Predestinada espécie


No início -- quando? exatamente não sei; seguramente neste século --, será assim: você aperta o botãozinho no controle para desligar a tevê e a tevê desliga e torna a ligar instantaneamente.

Algum tempo depois -- quanto? bem, imagino que não mais que alguns dias --, você aperta o tal botãozinho e a tevê se recusa a desligar. Você é obrigado a desconectar a tomada.

Na manhã seguinte -- agora as coisas vão ficando finalmente previsíveis como os boletins do tempo --, você acorda com alguém falando no quarto e pula da cama assustado. Sim, é a tevê. Você se levanta e vai espiar atrás do suporte. A tomada continua desconectada. Mas uau! como é que o aparelho está ligado? Terá uma bateria interna que você desconhecia?

Então você aperta o botãozinho e... nada. Quer dizer, nada, não -- em vez de apagar, a miserável aumenta o volume.

Você mete o dedo no controle do som, empurrando o desgraçado para o zero. O alto-falante berra esganiçado, aparentemente lhe passando uma descompostura.

O volume vai crescendo. Você vai vendo sua paciência se esgotar. Então enfia um indicador em cada ouvido. A bicha berra mais alto.
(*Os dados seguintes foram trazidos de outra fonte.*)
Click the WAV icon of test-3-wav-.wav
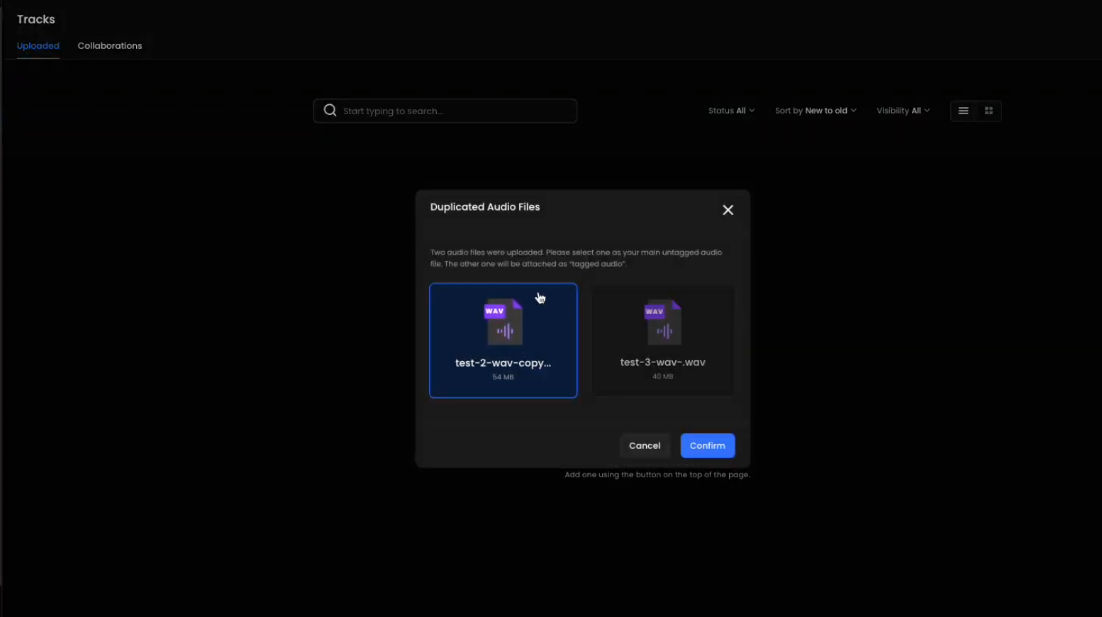1102x617 pixels. point(662,321)

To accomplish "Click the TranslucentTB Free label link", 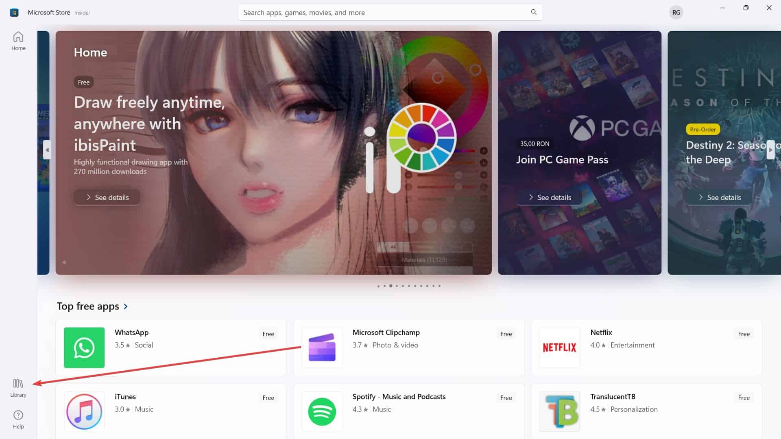I will 743,398.
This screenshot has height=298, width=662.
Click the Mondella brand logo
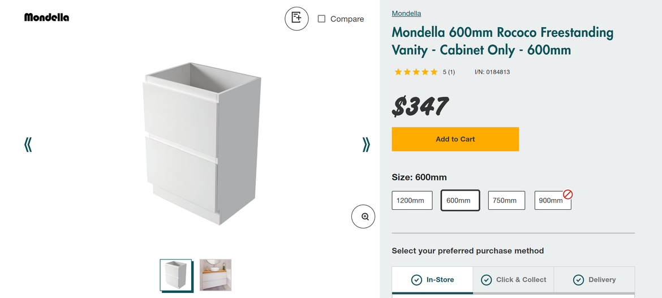pos(46,18)
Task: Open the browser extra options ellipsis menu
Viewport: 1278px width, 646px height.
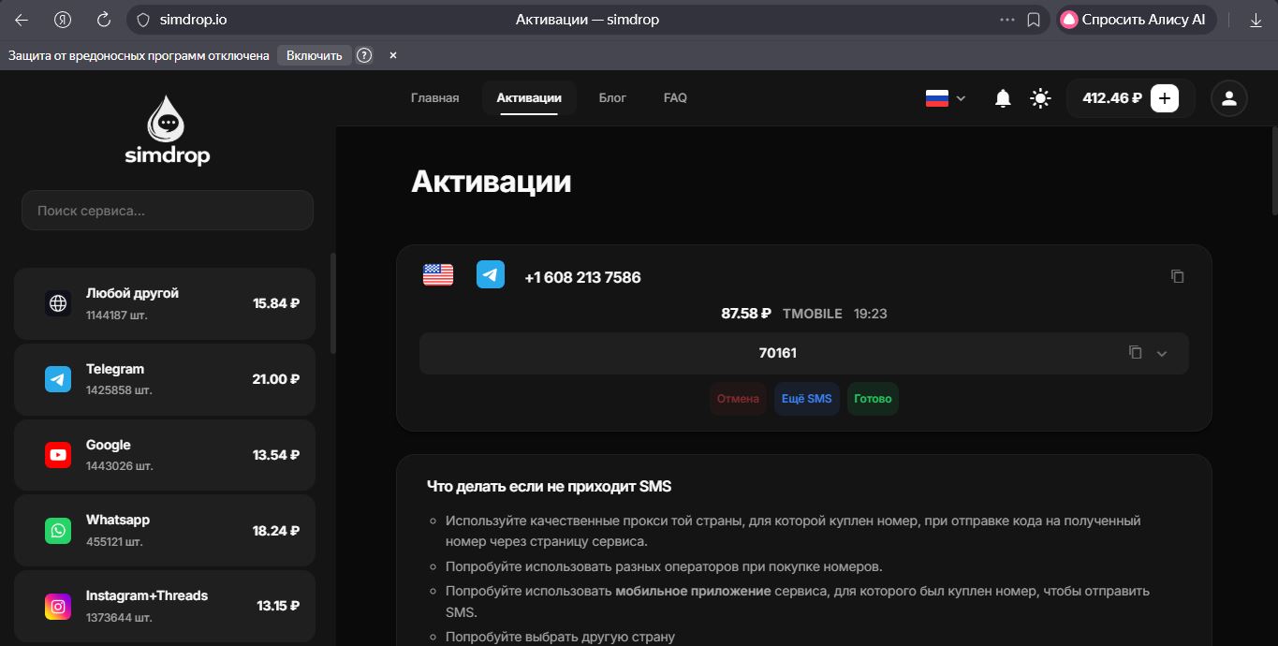Action: click(1006, 19)
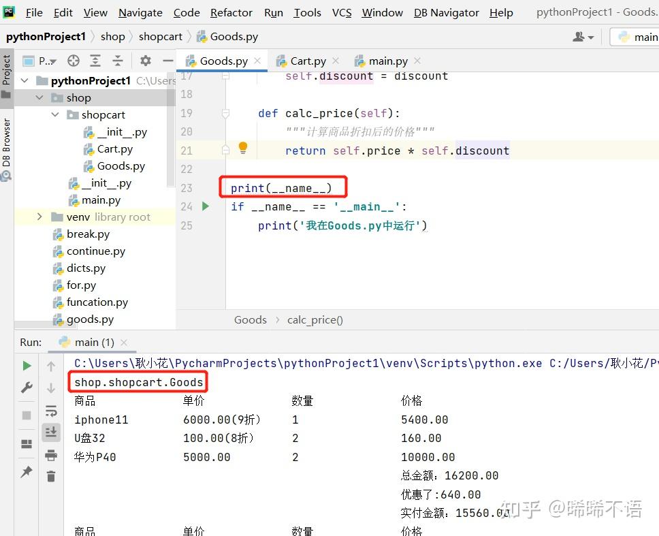The image size is (659, 536).
Task: Expand the venv library root folder
Action: point(39,217)
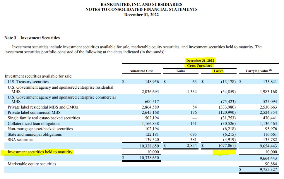Click the BANKUNITED, INC. AND SUBSIDIARIES title
Viewport: 284px width, 179px height.
[141, 4]
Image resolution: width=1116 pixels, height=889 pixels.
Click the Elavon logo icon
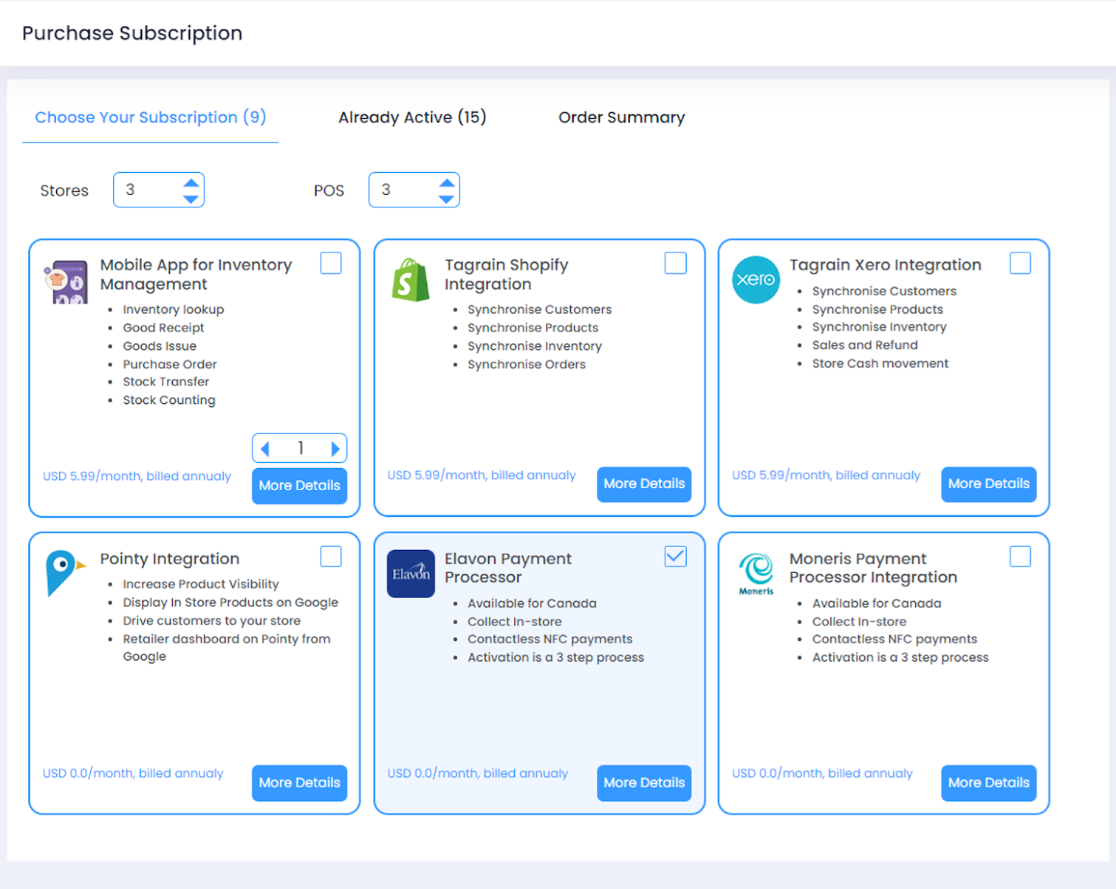coord(411,574)
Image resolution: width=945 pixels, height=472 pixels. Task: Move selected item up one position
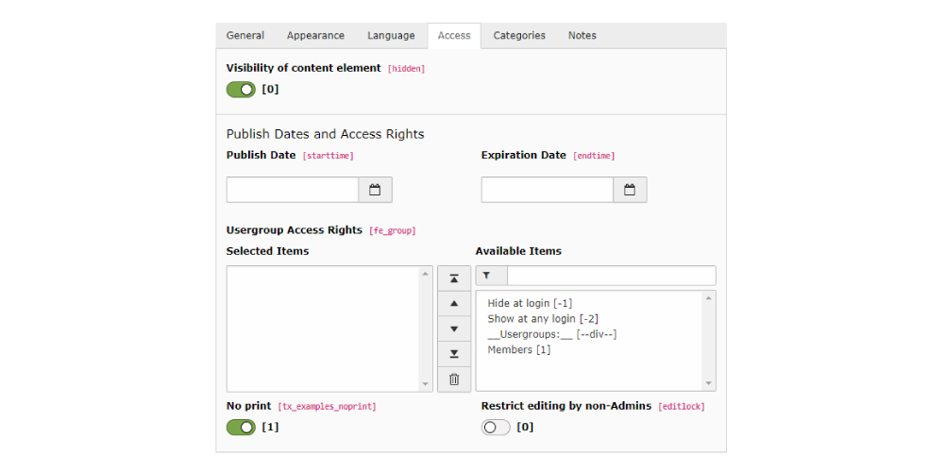tap(454, 304)
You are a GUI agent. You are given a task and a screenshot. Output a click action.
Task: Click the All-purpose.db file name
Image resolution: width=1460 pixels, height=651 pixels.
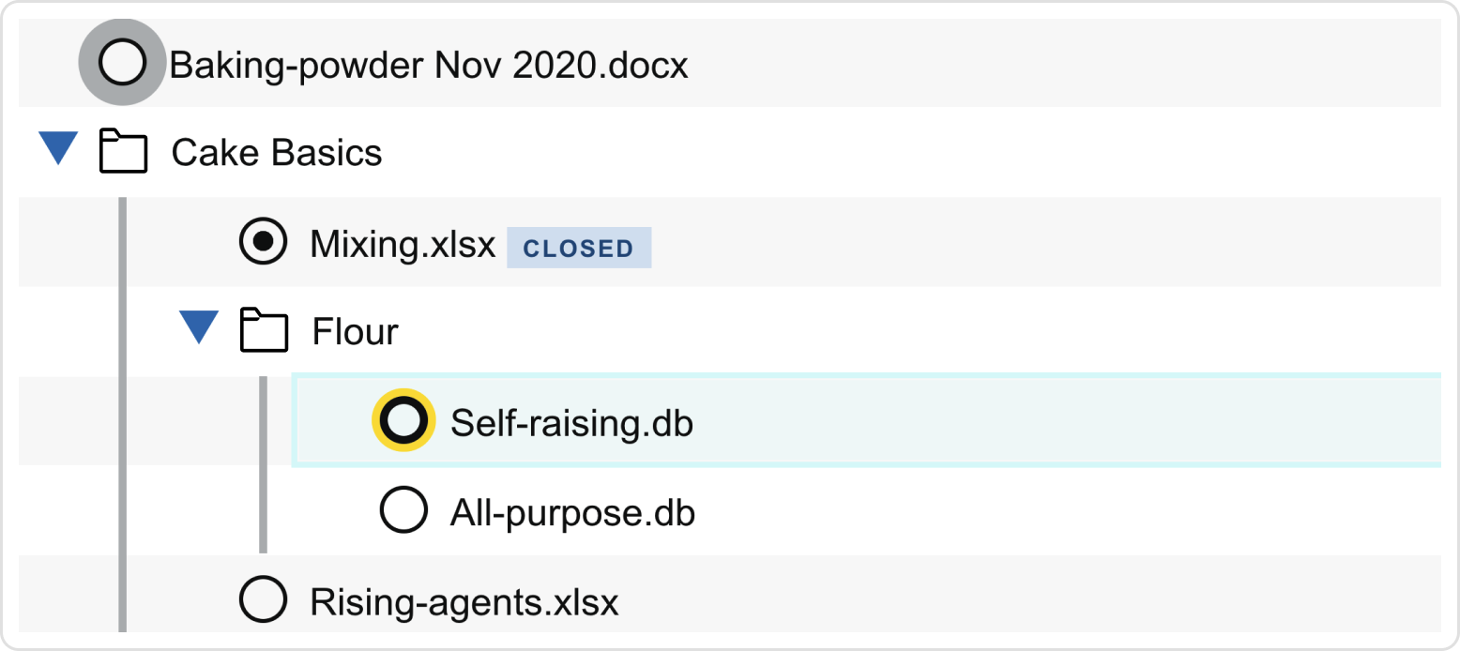pos(572,513)
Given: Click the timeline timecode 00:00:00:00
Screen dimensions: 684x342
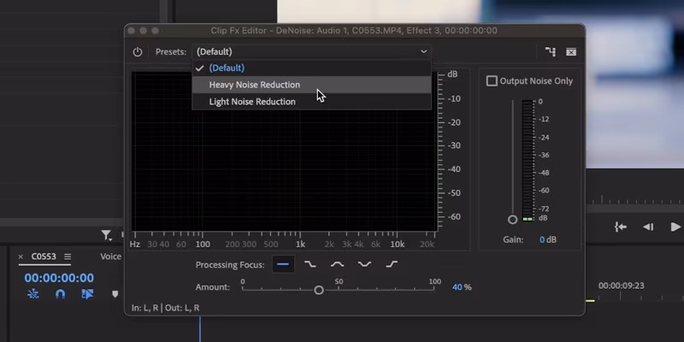Looking at the screenshot, I should pyautogui.click(x=59, y=278).
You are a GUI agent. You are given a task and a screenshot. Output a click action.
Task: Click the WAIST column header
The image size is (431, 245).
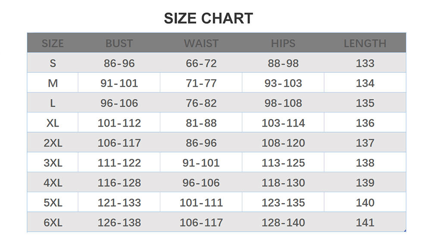pyautogui.click(x=201, y=43)
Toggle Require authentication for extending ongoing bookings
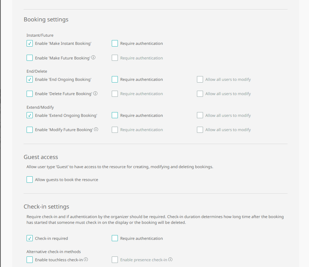The image size is (309, 267). [x=115, y=115]
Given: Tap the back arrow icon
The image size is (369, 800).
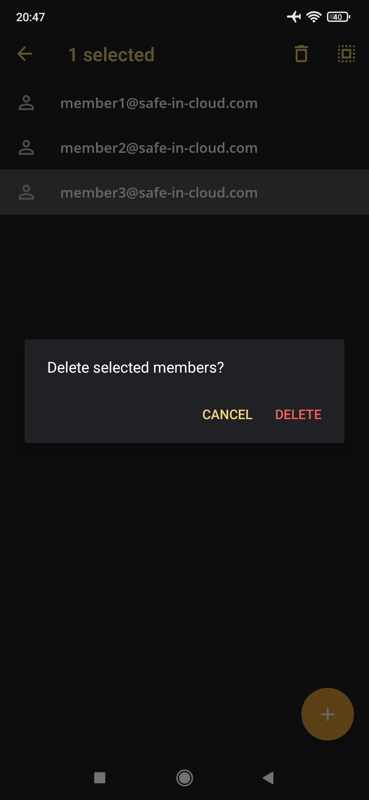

Você torce os dedos dentro das orelhas. A bicha guincha mais alto!

À margem do desvario, você agarra a monstrenga com os dois braços e a atira pela janela. Pois é, um prejuízo e tanto. Cristal líquido. Uma belezura. Lhe custou quatro meses de trabalho nas Casas Bahia. A visão do carnê das prestações lhe martela o cérebro. Mesmo contra a vontade, você se debruça no para-peito e dá uma espiada lá fora -- quer se despedir da disgramada.

Mas cadê a porra?! 

Você escuta a voz duma apresentadora às suas costas. Não, são duas vozes. Agora, três. As vozes se sobrepõem. Brigam entre si, disputando seus ouvidos. É como se vários canais estivessem sintonizados ao mesmo tempo. 

Você continua a apreciar o ponto no chão do quintal onde a tevê deveria jazer estatelada. Sente o rosto empalider mais e mais. E mais. Gira nos calcanhares.

O monstro deu cria. Está rodeado de várias telas menores. De dentro delas nascem controlinhos. Não. Controlões!

Cada cria, por sua vez, bidu! dá cria.

Os aparelhos maiores latem, vociferam, troam. Os menores gemem, ganem e zunem.

Num átimo de lucidez, você tenta correr para a porta. Tarde demais. Está cercado.